What do I need to do?
Merge the pull request that the JuliaTagBot user creates on your repository, or follow the instructions here to add the file yourself. There are a number of options that you can set, but the default minimal configuration is sufficient for most packages. You can also install the default configuration on all repositories in your user account or organization with MassInstallAction.jl.
Why move away from the GitHub App?
Moving to GitHub Actions has a few benefits:
The new setup has more features and is more customizable by you.
I no longer have to maintain any infrastructure.
I no longer have access to your repositories through the GitHub App’s private key.

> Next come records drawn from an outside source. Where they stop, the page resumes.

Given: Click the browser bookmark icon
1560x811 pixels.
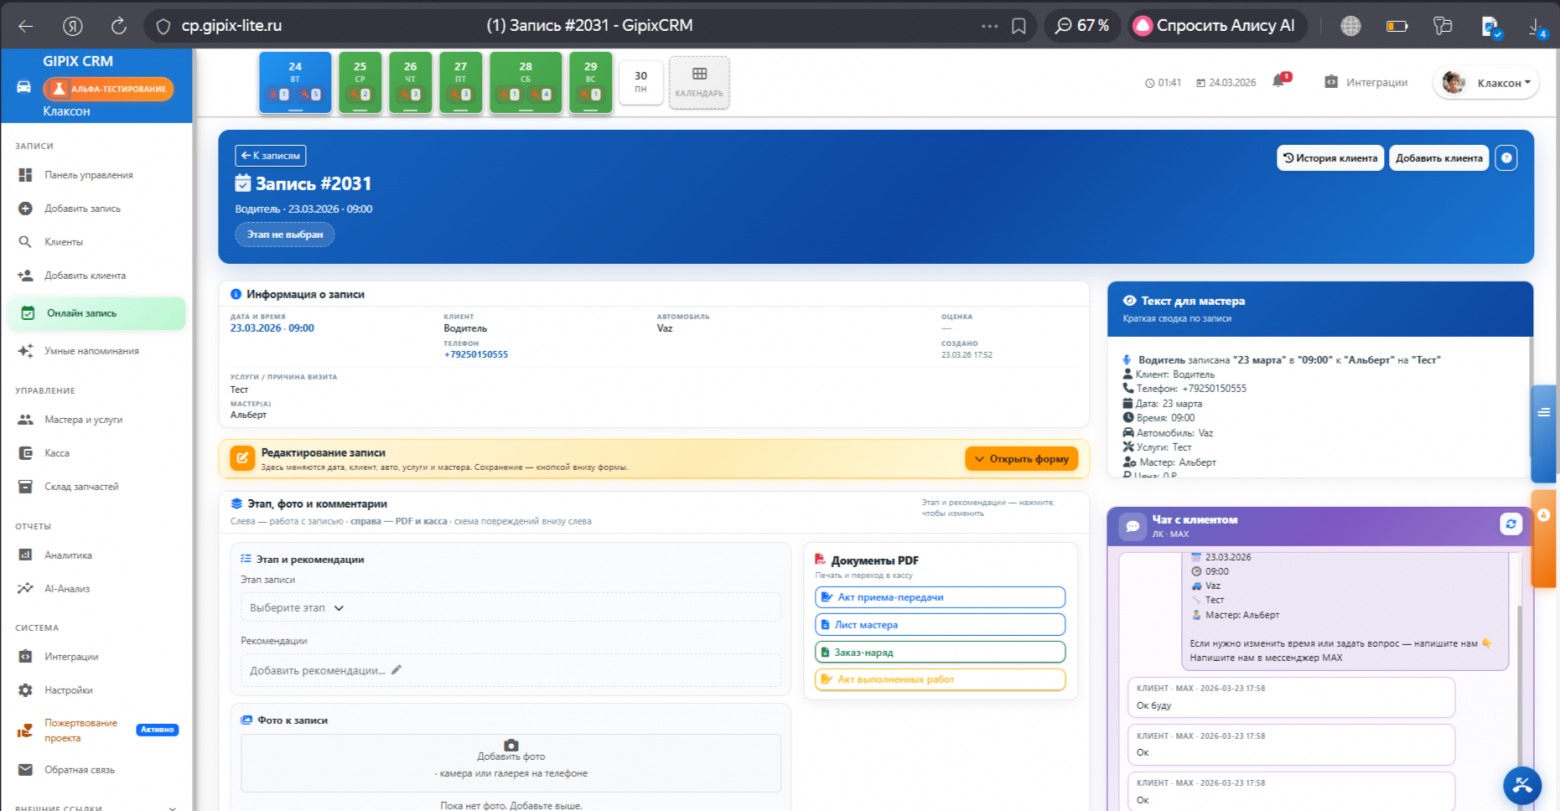Looking at the screenshot, I should click(1018, 26).
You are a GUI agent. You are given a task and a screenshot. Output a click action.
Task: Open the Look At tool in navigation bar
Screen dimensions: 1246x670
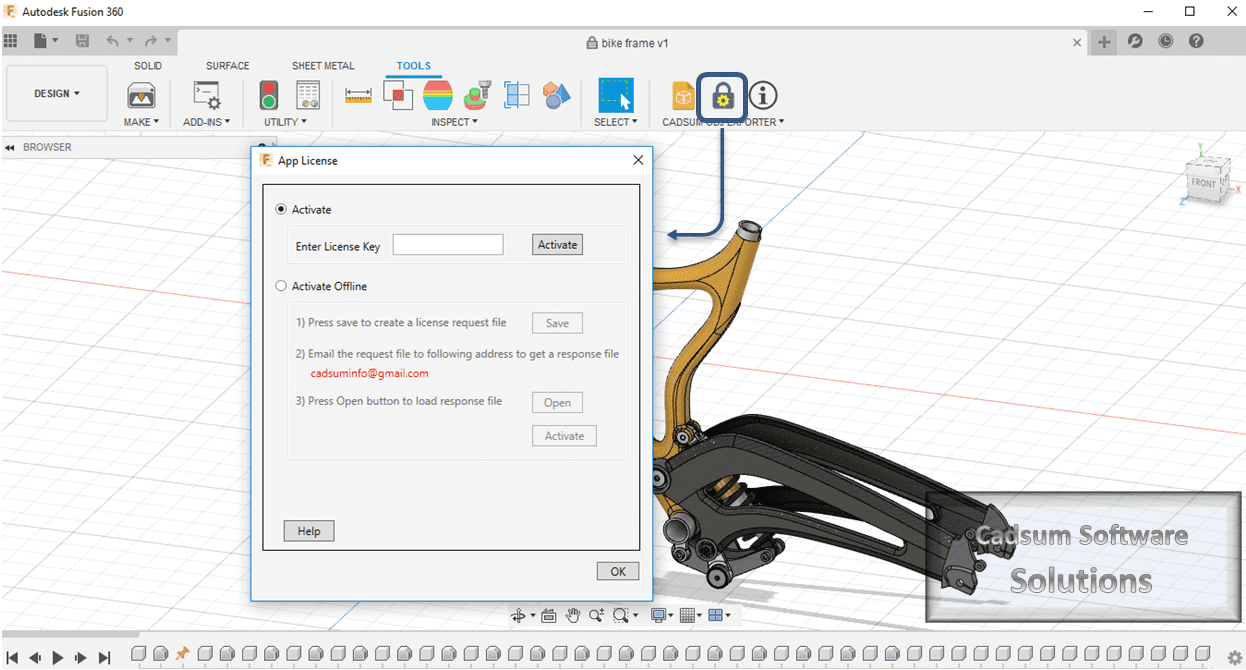548,615
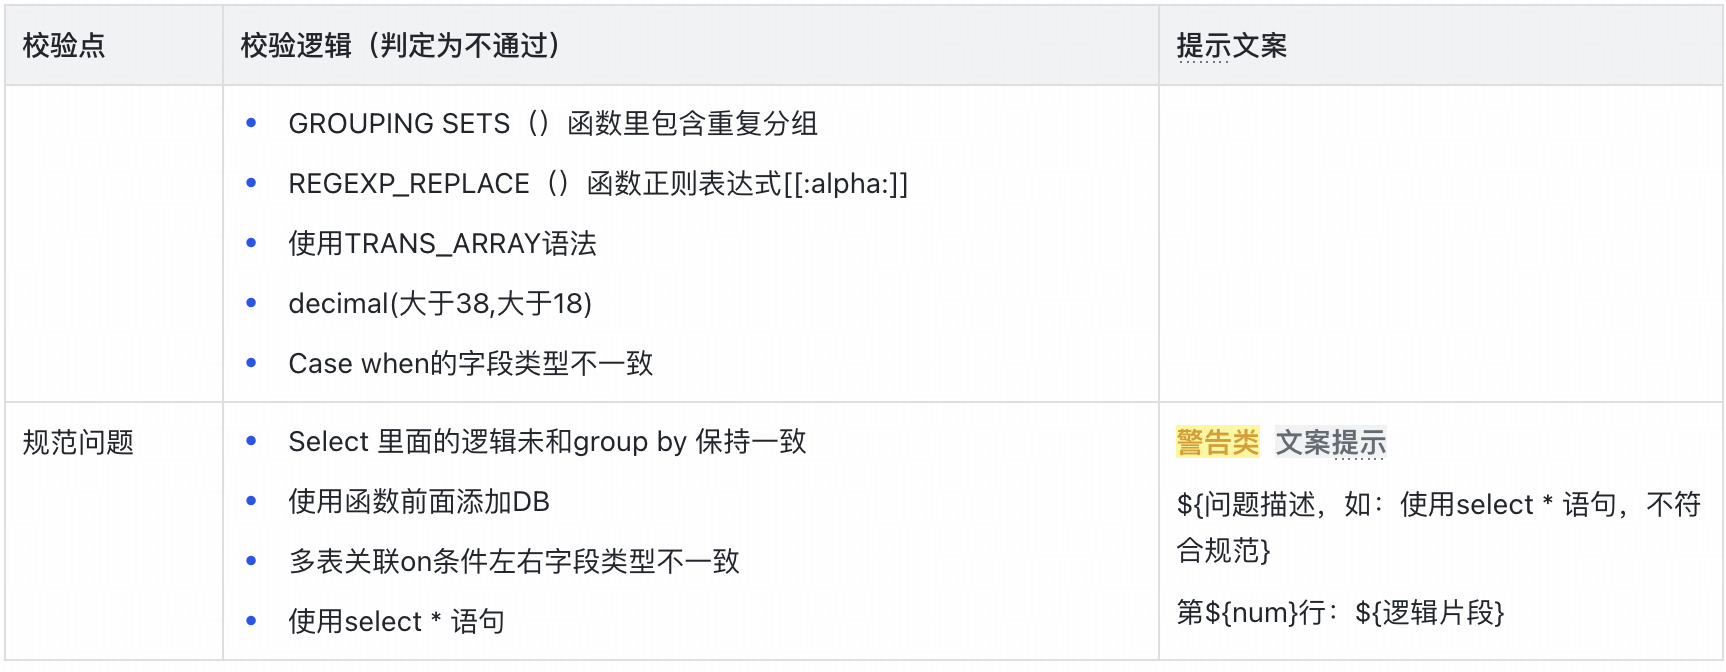Click the REGEXP_REPLACE regex bullet text
This screenshot has width=1726, height=672.
pos(598,184)
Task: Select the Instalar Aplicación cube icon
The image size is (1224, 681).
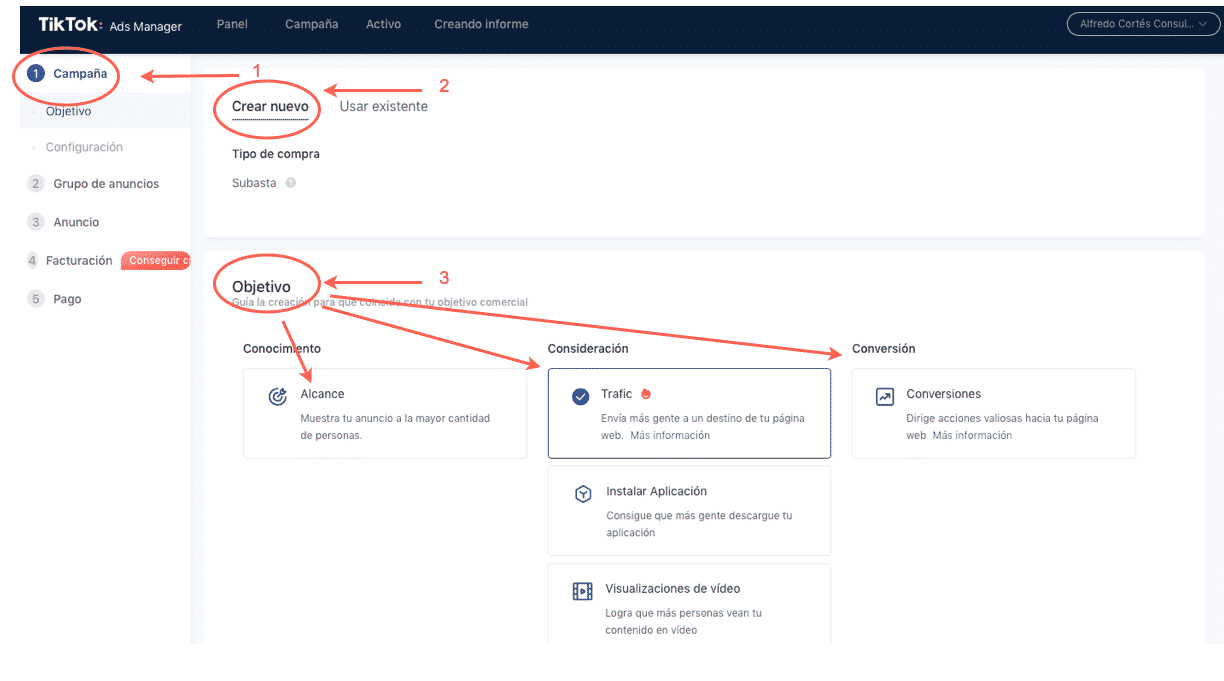Action: (581, 493)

You can now verify that the TagBot code running on your repositories is the same as what’s in the TagBot repository.
Anyways, let me know if you have any questions about this process. I expect PRs to start going up in a couple hours.
Such wonderful support of your users! And until I checked the docs I didn’t realize this would support local registries. I’m excited to stop pushing those tags manually.

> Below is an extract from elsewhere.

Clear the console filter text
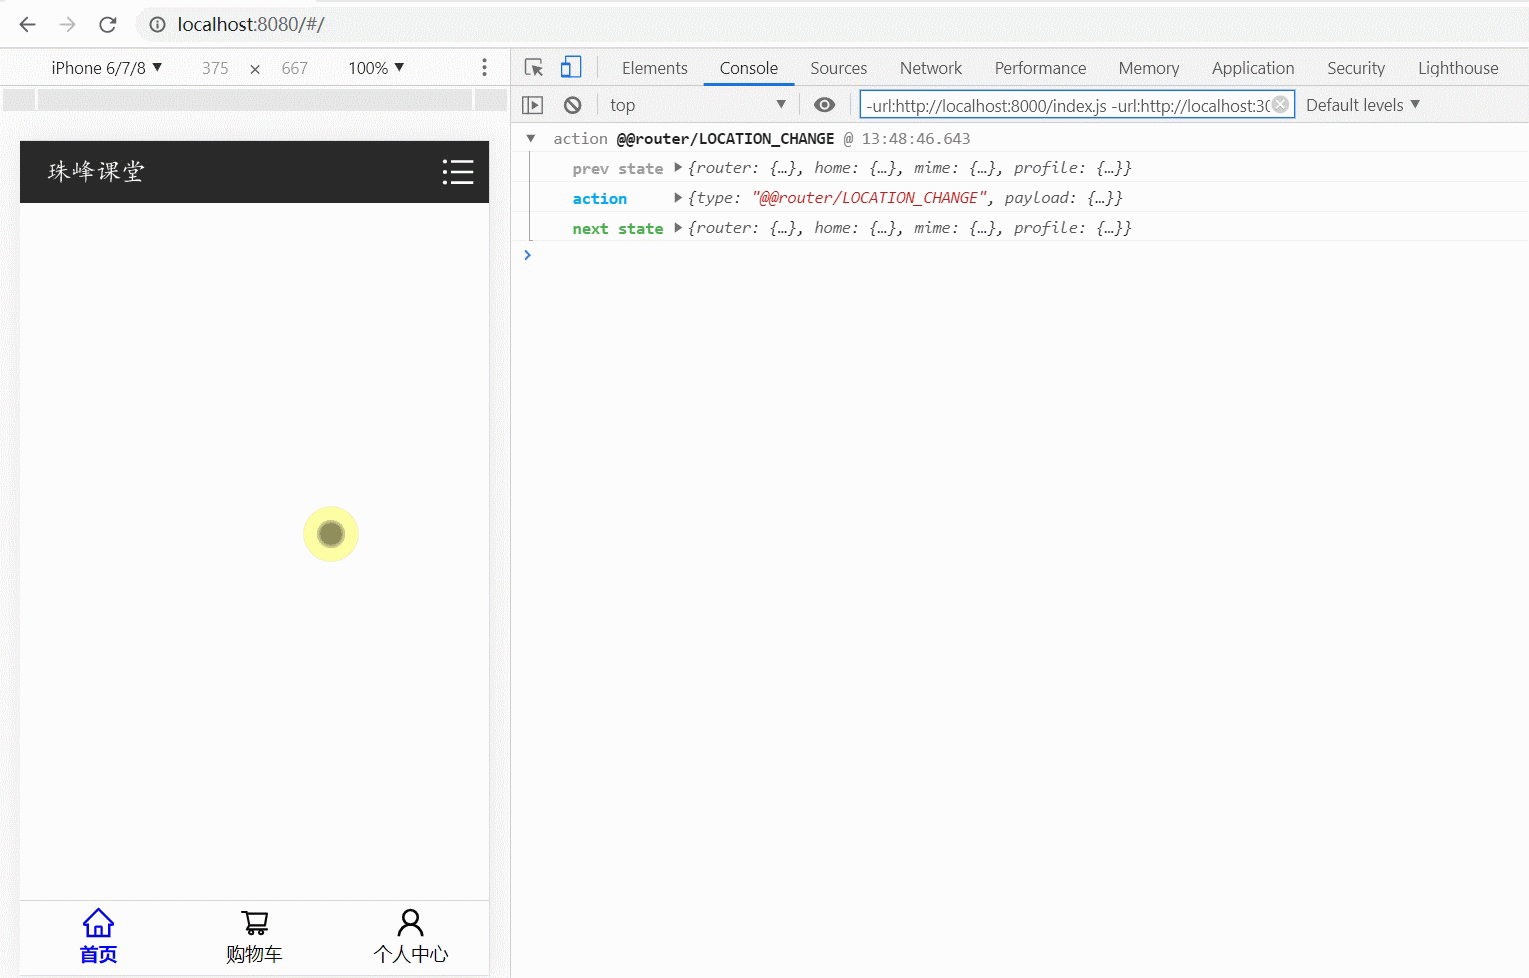Image resolution: width=1529 pixels, height=978 pixels. [1280, 105]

If I understand correctly this means it will be checking to see if new tag(s) are needed once per hour, right? And this doesn’t cost us (meaning any Julia organization) anything for compute time/internet bandwidth?
As long as the packages are public, it’s free. For private repos, you get a certain number of minutes per month so I’d recommend reducing the frequency.
If you’re using GitHub Actions for your documentation deploys (or any other on-tag event): You need to add a different access token or SSH key to make those builds trigger to give you per-version hosted docs (a bit more info here).
Well, I can’t speak for GitHub but IMO it’d be really dumb for them to do that after Actions has reached general availability. Although they did change from HCL to YML during beta… I’m still doubtful that they’ll pull something like that again.
For sure. But if I understand correctly, the caching layer that GiHub Actions will hit when it downloads Julia means that we don’t actually pay every time a GitHub Action downloads Julia. At least, I think that’s correct. @viralbshah and @staticfloat explained this on Slack a while back, so they can correct me if I am mistaken.
Uh, I just merged several dozen PRs by hand, and now I’m getting approximately one email every 30 minutes for each of several dozen packages. It looks like TagBot fails and sends an email every half hour for every Julia project that doesn’t have a Project.toml?? How do I make this stop?
Ok, well, I’ve turned off all of my GitHub Actions notifications globally, so hopefully that will stop the flood. But that doesn’t seem like a great solution.